### The task
Reproduce each of the following items verbatim, line by line.

### Record extracts
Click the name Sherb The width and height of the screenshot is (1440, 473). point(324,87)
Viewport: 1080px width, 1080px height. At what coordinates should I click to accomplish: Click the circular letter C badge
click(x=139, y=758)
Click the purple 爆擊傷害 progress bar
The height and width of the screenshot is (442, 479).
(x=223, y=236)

### Answer
Click the name Sherb The width and height of the screenshot is (1440, 473). point(324,87)
Viewport: 1080px width, 1080px height. At what coordinates should I click to accomplish: Click the circular letter C badge
click(x=139, y=758)
Click the purple 爆擊傷害 progress bar
The height and width of the screenshot is (442, 479).
(x=223, y=236)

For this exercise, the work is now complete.